Ban on field burning forces farmer to innovate

Ban on field burning forces farmer to innovate

BROWNSVILLE, Ore. - The field burning phaseout sweeps the smoke out of the Willamette Valley next summer.
          
It means a big change for the grass seed business. Some growers aren't ready to panic.

Grass seed grower Wendell Manning knows his tall fescue from his rye grass. 

He's also an innovator.

"Oh, that's just kind of a habit of mine.  I like to change things," says the nearly retired grass seed farmer.

These days, he has to innovate: The field burning phaseout bill is going to be a law.

Since the 1940s, grass-seed fields in the Willamette Valley had been routinely burned after seed harvest to clean the fields of pests and disease.

By next summer, that option will essentially be gone. 

Manning plans to drill instead burn.

"I built all of these mounts and brackets and everything for these drill cleaners," explains Manning in his work shop.

He's designed this gizmo that attaches to a "no-till" drill.
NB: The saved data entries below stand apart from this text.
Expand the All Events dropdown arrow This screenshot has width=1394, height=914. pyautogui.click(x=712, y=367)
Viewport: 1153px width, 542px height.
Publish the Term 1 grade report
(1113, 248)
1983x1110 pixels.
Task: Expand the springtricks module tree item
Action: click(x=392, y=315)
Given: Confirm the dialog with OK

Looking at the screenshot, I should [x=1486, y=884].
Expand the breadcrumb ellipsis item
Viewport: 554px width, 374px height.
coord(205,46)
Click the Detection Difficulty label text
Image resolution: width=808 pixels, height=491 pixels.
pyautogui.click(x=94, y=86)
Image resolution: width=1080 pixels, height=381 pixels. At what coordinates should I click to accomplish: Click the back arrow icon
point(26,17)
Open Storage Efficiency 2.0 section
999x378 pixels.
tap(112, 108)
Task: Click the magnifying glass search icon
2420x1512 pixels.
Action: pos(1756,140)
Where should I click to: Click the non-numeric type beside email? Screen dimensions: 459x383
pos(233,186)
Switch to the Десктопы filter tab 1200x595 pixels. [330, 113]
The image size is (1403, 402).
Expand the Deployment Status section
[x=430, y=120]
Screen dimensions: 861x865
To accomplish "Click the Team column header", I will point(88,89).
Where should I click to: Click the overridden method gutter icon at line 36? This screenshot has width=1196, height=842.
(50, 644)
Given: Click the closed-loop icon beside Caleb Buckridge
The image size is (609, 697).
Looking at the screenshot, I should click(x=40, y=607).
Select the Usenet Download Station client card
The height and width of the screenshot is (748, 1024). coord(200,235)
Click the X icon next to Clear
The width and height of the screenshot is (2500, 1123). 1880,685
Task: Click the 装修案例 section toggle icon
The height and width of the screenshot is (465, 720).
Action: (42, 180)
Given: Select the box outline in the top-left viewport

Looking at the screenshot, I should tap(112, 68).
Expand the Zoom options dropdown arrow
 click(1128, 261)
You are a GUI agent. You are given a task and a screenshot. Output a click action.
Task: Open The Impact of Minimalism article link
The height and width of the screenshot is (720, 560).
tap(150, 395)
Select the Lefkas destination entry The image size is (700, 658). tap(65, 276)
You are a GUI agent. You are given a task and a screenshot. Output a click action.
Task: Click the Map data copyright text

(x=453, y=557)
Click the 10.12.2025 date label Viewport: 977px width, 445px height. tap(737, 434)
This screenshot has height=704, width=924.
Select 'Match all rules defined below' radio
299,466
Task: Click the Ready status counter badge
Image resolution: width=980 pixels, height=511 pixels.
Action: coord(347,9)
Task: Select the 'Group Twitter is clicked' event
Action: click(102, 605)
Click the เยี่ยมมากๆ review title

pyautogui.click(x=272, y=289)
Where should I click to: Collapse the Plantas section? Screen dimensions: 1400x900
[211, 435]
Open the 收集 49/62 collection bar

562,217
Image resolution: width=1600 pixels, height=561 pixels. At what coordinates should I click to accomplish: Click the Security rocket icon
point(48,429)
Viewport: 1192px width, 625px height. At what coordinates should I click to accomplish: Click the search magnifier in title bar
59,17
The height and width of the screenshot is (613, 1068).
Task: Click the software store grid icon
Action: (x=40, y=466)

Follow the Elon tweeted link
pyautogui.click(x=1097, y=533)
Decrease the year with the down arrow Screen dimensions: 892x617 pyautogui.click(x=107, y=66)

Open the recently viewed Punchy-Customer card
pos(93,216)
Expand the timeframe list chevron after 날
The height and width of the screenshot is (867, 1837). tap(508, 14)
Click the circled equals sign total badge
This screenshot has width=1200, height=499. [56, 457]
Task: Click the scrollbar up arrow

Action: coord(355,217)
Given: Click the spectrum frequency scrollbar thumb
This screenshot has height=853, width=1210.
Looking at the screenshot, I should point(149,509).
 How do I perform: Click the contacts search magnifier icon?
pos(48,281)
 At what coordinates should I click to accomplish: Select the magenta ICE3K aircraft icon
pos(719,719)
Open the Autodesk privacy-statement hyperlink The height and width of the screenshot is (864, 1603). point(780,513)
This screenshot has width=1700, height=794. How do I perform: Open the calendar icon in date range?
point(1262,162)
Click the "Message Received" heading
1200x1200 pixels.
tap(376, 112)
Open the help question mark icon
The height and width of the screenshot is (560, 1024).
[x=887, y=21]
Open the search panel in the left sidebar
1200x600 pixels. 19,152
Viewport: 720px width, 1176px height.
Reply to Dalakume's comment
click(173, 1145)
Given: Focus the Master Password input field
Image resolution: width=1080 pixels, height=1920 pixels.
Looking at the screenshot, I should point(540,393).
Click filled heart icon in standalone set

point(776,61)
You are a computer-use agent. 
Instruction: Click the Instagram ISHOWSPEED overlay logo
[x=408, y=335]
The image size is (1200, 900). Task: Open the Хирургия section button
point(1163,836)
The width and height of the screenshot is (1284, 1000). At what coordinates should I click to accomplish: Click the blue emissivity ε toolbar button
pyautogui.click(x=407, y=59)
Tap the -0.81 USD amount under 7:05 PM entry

It cuts a path in the dirt for new seed to be planted on the finely chopped stubble that he leaves on the ground.

No burning required.

That and other innovations helped Manning transition from a farm that relied on field burning "to just in a few years completely shift to no field burning," says Mark Mellbye, staff agronomist with the OSU Extension Service. "We're going to learn a lot more about 'no till' options."

"We can't lose our job," farmer Manning jokes, "we're stuck with it, but we might lose money."
   
He tested his plowing attachment on 600 acres of his land last year.  Harvesting of the crop is still in progress, so Manning can't say how well the seed has turned out.